This is a lovely document, typical of SQLite authors and why it's such a great piece of software.<p>If they are going to ask kernel filesystem authors to provide a better API, I have long felt there is one obvious API type which is missing from Linux and would be better for filesystem databases than other approaches:<p><pre><code> fdatasync_rangev()
</code></pre>
That is, like fdatasync() (including committing size & filesystem structure blocks needed to retrieve committed data later), but only committing the data within a set of byte ranges, returning when that's done. So that it doesn't have to wait for all the rest of the data to be written.<p>That would allow the WAL or journal to be efficiently part of the database file itself. No need for extra files, file creation and deletion, directory operations or syncing directories. That's a bunch of durable metadata writes that can be removed, and filesystem implementation details that can be avoided.<p>It would also allow atomic and durable writes without the need for writing twice in some cases, depending how the data is structured. (First write to the WAL or rollback journal, then to the database main file). That's a bunch of data writes avoided.<p>In cases where it can avoid two writes, that would also remove the intermediate barrier sync, doubling the commit-to-sync throughput.<p>Ideally like other I/O (or at least reads) that should be available in a sensible async manner too, with completion when the covered data is committed durably, and only that data. I'm not sure what system API would provide good async I/O for something like SQLite though, if it's not able to use AIO or ui_uring due to kernel API being poorly suited to a self-contained library.<p>Finally, a couple of variant (probably via flags).<p>"No rush" flag, to let the caller wait until those ranges are committed durably, but not force them to be written faster than normal.
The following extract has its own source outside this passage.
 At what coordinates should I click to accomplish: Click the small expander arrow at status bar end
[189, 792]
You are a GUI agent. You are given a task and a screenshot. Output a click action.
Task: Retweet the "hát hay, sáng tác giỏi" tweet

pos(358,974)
That would allow ordinary fast buffered-write speed, while at the same time providing the usual ACID guarantees that a DB returns success from COMMIT when the data is durably committed. For some workloads that would be fine.<p>"Barrier" flag, make the call return immediately but delay all subsequent writes on the same filedescriptor until the ranges are synced durably. This is similar to what's mentioned in the article, but more versatile by attaching to ranges. It's also not strictly necessary if you have the "no rush" flag.